And being plenty far away from 0 gives plenty more room to guard against NULL deref with an offset reading .text or .data/.bss memory (array[i] where array is NULL). Even without increasing mmap_min_addr (which this leave room for without breaking executables), usually mmap randomly picks high addresses so in practice we have at least 4MiB of guard against NULL deref.
2M-aligned is good
This puts it at the start of a page-directory in the next level up of the page tables means the same number of 4K page-table-entries will be split across fewer 2M page directory entries, saving kernel page-table memory and helping page-walk hardware cache better. For big static arrays, close to the start of a 1G subtree of the next level up is also good.
IDK why 4MiB instead of 2MiB, or what the developers' reasoning was. 4MiB is the 32-bit largepage size without PAE (4-byte PTEs so 10 bits per level instead of 9), but a CPU has to be using x86-64 page tables to be in 64-bit mode.
A low start address allows nearly 2 GiB of static arrays
(Without using a larger code model, where at least large arrays have to be addressed in ways that are sometimes less efficient. See section 3.5.1 Architectural Constraints in the x86-64 System V ABI document for details on code models.)
The default code model for non-PIE executables ("small") lets programs assume that any static address is in the low 2GiB of virtual address space. So any absolute address in .text/.rodata, .data, .bss can be used as a 32-bit sign-extended immediate in the machine code where that's more efficient.
(This is not the case in a PIE or shared library: see 32-bit absolute addresses no longer allowed in x86-64 Linux? for the things you / the compiler can't do in x86-64 asm as a result, notably addss xmm0, [foo + rdi*4] instead requires a RIP-relative LEA to get the array start address into a register. x86-64's only RIP-relative addressing mode is [RIP+rel32], without any general-purpose registers.)

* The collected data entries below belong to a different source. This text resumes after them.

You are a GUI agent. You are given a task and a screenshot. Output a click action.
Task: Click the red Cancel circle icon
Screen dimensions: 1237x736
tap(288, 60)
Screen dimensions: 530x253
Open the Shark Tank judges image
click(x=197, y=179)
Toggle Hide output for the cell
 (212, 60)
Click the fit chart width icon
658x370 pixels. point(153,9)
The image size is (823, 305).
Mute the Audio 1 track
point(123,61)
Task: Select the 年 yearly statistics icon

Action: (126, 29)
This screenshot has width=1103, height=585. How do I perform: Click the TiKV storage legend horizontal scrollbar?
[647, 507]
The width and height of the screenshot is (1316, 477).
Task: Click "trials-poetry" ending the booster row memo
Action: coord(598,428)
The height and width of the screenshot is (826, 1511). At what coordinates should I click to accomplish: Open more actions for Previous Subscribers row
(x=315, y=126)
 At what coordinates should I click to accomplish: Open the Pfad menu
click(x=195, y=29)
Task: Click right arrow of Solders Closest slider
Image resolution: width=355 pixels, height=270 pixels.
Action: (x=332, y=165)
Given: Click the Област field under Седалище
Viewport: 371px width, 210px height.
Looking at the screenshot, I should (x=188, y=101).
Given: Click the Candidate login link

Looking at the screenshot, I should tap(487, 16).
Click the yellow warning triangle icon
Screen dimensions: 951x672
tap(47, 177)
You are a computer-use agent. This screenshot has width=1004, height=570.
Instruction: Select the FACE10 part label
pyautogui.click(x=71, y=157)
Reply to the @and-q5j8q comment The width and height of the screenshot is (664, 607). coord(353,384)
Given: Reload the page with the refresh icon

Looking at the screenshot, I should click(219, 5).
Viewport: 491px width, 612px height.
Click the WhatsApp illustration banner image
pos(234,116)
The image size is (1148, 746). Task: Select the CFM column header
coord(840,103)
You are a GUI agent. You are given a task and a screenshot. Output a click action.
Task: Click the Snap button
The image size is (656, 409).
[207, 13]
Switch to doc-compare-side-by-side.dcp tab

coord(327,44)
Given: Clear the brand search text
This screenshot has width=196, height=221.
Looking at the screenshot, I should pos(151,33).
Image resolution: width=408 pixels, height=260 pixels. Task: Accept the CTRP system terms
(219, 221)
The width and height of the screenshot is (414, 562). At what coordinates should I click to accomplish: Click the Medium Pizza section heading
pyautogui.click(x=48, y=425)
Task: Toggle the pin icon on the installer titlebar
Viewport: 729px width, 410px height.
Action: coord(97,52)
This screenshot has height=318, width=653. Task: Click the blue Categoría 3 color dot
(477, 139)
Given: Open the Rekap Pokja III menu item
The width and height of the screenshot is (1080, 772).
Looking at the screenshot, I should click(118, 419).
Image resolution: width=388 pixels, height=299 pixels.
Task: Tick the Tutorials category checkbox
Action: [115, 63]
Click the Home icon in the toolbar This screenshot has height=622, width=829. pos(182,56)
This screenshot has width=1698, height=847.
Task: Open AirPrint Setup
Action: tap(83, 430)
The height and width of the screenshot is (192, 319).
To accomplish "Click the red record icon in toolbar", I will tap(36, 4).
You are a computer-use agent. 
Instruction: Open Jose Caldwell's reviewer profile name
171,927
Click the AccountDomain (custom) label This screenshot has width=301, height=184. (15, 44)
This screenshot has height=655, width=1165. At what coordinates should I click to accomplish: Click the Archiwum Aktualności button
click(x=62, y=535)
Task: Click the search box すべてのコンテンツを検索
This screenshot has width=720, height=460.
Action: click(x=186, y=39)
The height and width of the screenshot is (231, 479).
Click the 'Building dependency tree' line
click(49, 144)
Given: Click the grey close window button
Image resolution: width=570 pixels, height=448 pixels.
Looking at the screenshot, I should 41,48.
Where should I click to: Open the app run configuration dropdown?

Starting the executable's sections/segments near the bottom of virtual address space leaves almost the whole 2GiB available for text+data+bss to be that big. (It might have been possible to have a higher default, and have large executables make ld choose a lower address to make them fit, but that would be a more complicated linker script.)
This includes zero-initialized arrays in the .bss which don't make the executable file huge, just the process image in memory. In practice, Fortran programmers tend to run into this more than C and C++, since static arrays are popular there. For example gfortran for dummies: What does mcmodel=medium do exactly? has a good explanation of a build error with the default small model, and the resulting x86-64 asm difference for medium (where objects above a certain size threshold are not assumed to be in the low 2G or within +-2G of the code. But code and smaller static data still is so the speed penalty is minor.)
For example static float arr[1UL<<28]; is a 1 GiB array. If you had 3 of them, they couldn't all start inside the low 2 GiB (which may be all you need for hand-written asm), let alone have each element accessible.
gcc -fno-pie expects to be able to compile float *p = &arr[size-1]; to mov $arr+1073741820, %edi, a 5-byte mov $imm32. RIP-relative won't work either if the target address is more than 2GiB away from the code generating the address (or loading from it with movss arr+1073741820(%rip), %xmm0; RIP-relative is the normal way to load/store static data even in a non-PIE, when there's no runtime-variable index.) That's why the small-PIC model also has a 2GiB size limit on text+data+bss (plus gaps between segments): all static data and code needs to be within 2GiB of any other that might want to reach it.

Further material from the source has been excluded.